国土交通省などは15日、国連防災世界会議の総合フォーラムとして「激甚化する巨大災害にどう立ち向かうか」をテーマにしたシンポジウムを仙台市の東北大学川内萩ホールで開いた。大きな災害に見舞われた各国から専門家が集まり、今後の防災対策を議論。市民に災害リスクを理解させながら、ハード・ソフトを組み合わせた対策を施し、災害の教訓を生かしたより良い復旧・復興を進めることが必要との認識で一致した。

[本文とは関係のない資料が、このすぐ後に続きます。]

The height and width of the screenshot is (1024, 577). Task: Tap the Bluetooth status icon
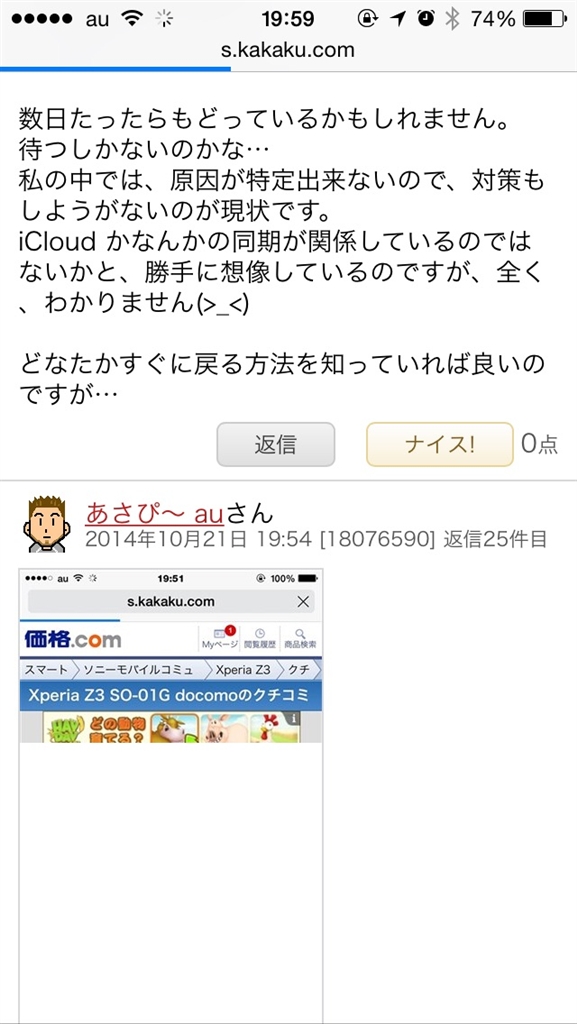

このシンポジウムは、国交省、土木学会、水と災害ハイレベルパネルが共催し、約1000人が参加した。北川イッセイ副国交相は開会に当たり「東日本大震災からの復旧・復興を国の最重要課題として推進している。災害から学び次に生かすことが重要であり、きょうの議論の成果が世界の防災・減災対策に寄与し、一人でも多くの人命を守ることができるよう願っている」とあいさつした。
基調講演では、国連防災と水に関する事務総長特使であるハン・スンス氏が「防災の主流化」、関西大学の河田惠昭教授が「国難、巨大災害を迎え撃つ」と題し、それぞれの考えを語った。

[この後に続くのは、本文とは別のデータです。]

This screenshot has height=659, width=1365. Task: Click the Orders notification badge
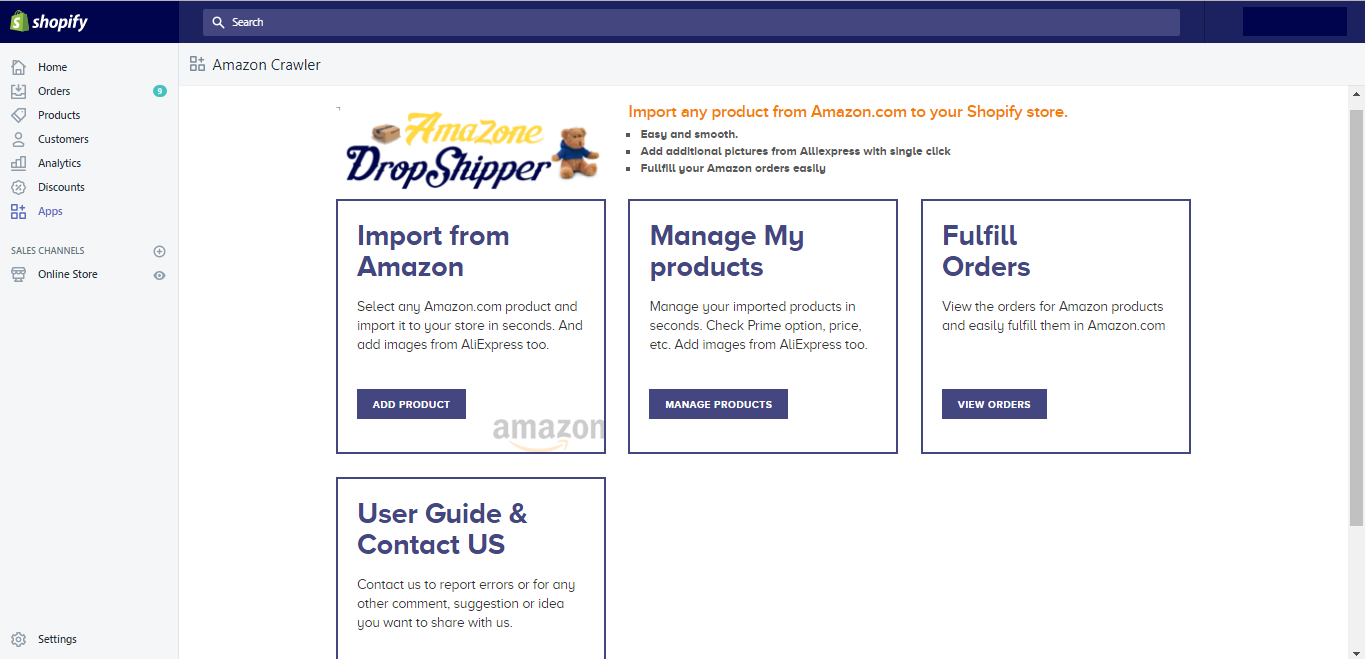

ハン氏は「防災に使われる1ドルで、事後復旧に要する4ドル〜7ドルを節減できる」と事前防災の必要性を指摘した上で、「政策の隅々に防災の思想を組み込む『防災の主流化』を進めていかなければならない」と訴えた。
河田教授は「南海トラフ巨大地震や首都直下地震が起これば、日本は先進国から転落するほどのダメージを受ける。東京オリンピックの最中に巨大地震が起こるかもしれない」との危機感を示し、「各国が情報を共有しながら、災害に強靱な国家となる必要がある。対策先行型の社会に脱皮することが課せられている」と強調した。
パネルディスカッションには、国交省の徳山日出男技監、フィリピンのロヘリオ・シンソン公共事業道路大臣、トルコのフアット・オクタイ首相府災害緊急事態対策長官、オランダのクース・ウィリクスインフラ環境省戦略アドバイザー、アメリカのジェームズ・ダルトン陸軍工兵隊技術監がパネリストとして参加。土木学会の磯部雅彦会長がコーディネーターを務めた。
この中で徳山技監は「4年前の東日本大震災を東北整備局長の立場で経験した。その教訓を踏まえ、巨大災害にはハードだけでなくソフトを含めた総力戦で防備する必要性を認識した。巨大災害の全てを防ぐことはできないが、あきらめてはならない。知恵と工夫を重ねて巨大災害に対応できるよう備え抜くことが不可欠だ」と述べた。